The cost of car repairs is skyrocketing. One shop told Consumer Reports that a decade ago, their average repair was $1,600. These days, the average bill is $4,000.

If you’re concerned about coming up with thousands of dollars for a repair bill, protect your investment with a CarShield auto warranty.

CarShield provides extended warranty plans of up to 24 months, and allows you to choose from at least six different plans, so you’ll only pay for the coverage you need. They cover cars up to 20 years old and offer flexible month-to-month plans so you’re not locked in for years.

CarShield has a network of thousands of ASE-certified repair shops, and they pay the repair bill. All you cover is the deductible. All their warranties include 24/7 roadside assistance and rental car benefits while your vehicle is being repaired.

ConsumerAffairs calls CarShield “a solid choice” for drivers of any age, and “particularly appealing” for those with older vehicles.

Take a minute right now and get a quote.

Same with your home: Whether it’s a leaky roof or a broken appliance, your castle can quickly crumble and cost you hundreds, or even thousands.

Unless, that is, a home warranty company has your back. Example? First American will protect you from giant bills by covering everything from home appliances to electrical, plumbing, heating and cooling systems — even pools and spa equipment.

They also allow you to customize your plan, so you only pay for what you need.

When something goes wrong, just call First American, day or night. The company has a network of prescreened technicians and typically dispatches an independent contractor within 48 hours.

Hey, if you’re handy and like to repair stuff yourself, that’s obviously the cheapest route. But if that’s not you, a penny spent now could save you big bucks later.

Get your free First American quote in 30 seconds.

5. You don’t have a plan for long-term care

According to the U.S. Department of Health and Human Services, 7 in 10 people who turn 65 today will probably need some kind of long-term care.

“But won’t Medicare take care of all that?” Nope. Medicare doesn’t cover long-term custodial care — and paying thousands for it out of pocket could take a huge chunk of your retirement savings.

Solution?
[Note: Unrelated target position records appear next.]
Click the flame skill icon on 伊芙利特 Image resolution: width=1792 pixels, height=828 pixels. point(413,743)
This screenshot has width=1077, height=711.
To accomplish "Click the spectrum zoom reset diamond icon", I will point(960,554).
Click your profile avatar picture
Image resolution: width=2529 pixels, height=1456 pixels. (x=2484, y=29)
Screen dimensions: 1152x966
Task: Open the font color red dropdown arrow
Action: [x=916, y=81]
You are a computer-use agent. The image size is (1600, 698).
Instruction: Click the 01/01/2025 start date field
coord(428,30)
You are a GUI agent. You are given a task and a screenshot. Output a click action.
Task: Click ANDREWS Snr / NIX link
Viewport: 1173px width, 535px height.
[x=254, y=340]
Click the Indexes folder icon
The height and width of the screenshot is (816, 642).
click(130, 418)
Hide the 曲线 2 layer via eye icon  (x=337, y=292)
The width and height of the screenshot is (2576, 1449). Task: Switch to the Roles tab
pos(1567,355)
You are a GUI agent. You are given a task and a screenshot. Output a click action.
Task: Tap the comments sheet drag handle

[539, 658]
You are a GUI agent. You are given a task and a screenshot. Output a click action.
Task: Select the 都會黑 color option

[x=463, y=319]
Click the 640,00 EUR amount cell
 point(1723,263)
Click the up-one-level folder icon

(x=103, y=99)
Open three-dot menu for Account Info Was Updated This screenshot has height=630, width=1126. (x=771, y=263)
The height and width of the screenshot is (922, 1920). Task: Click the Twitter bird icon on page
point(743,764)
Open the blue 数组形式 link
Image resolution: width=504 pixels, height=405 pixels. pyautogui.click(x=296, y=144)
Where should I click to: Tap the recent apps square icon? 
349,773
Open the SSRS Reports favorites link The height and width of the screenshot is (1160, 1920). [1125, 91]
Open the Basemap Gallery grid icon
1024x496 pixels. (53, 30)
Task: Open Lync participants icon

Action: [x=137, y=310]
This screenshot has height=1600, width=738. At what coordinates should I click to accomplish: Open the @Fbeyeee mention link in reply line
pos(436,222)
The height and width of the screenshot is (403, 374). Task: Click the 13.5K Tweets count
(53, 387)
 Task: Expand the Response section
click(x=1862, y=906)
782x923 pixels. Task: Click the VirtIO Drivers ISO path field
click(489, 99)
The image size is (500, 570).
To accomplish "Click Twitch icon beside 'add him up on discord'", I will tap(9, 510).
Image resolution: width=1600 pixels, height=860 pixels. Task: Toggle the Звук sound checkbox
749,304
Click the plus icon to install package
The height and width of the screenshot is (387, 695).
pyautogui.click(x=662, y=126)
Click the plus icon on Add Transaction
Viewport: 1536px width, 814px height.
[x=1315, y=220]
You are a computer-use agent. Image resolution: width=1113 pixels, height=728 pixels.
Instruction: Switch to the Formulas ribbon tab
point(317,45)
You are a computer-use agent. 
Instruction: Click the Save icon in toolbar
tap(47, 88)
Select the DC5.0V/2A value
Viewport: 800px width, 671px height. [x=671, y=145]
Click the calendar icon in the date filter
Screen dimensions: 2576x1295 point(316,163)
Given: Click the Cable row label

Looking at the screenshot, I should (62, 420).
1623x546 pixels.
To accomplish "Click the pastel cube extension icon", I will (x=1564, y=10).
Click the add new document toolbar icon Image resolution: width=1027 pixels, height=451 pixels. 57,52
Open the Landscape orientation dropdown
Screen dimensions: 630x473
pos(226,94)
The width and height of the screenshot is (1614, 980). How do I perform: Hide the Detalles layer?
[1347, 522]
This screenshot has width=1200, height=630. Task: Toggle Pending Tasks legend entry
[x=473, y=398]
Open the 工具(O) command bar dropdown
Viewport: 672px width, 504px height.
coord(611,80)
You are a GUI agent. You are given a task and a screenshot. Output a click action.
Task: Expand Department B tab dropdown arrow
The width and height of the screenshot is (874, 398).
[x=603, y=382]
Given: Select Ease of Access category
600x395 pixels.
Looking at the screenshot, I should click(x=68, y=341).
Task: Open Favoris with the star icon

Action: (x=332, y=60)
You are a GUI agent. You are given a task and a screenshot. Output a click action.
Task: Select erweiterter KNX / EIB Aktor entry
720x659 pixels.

Long-term care insurance.

Without it, an extended-care nursing home stay could deplete your savings, leaving you less to live on, and little to nothing to leave to your family.

One place to find it is GoldenCare. (Unless you live in the four states where GoldenCare doesn’t operate: Alaska, Florida, Hawaii and Washington.)

At least check it out and see if it’s a fit. Because a little planning today could mean a far more secure tomorrow.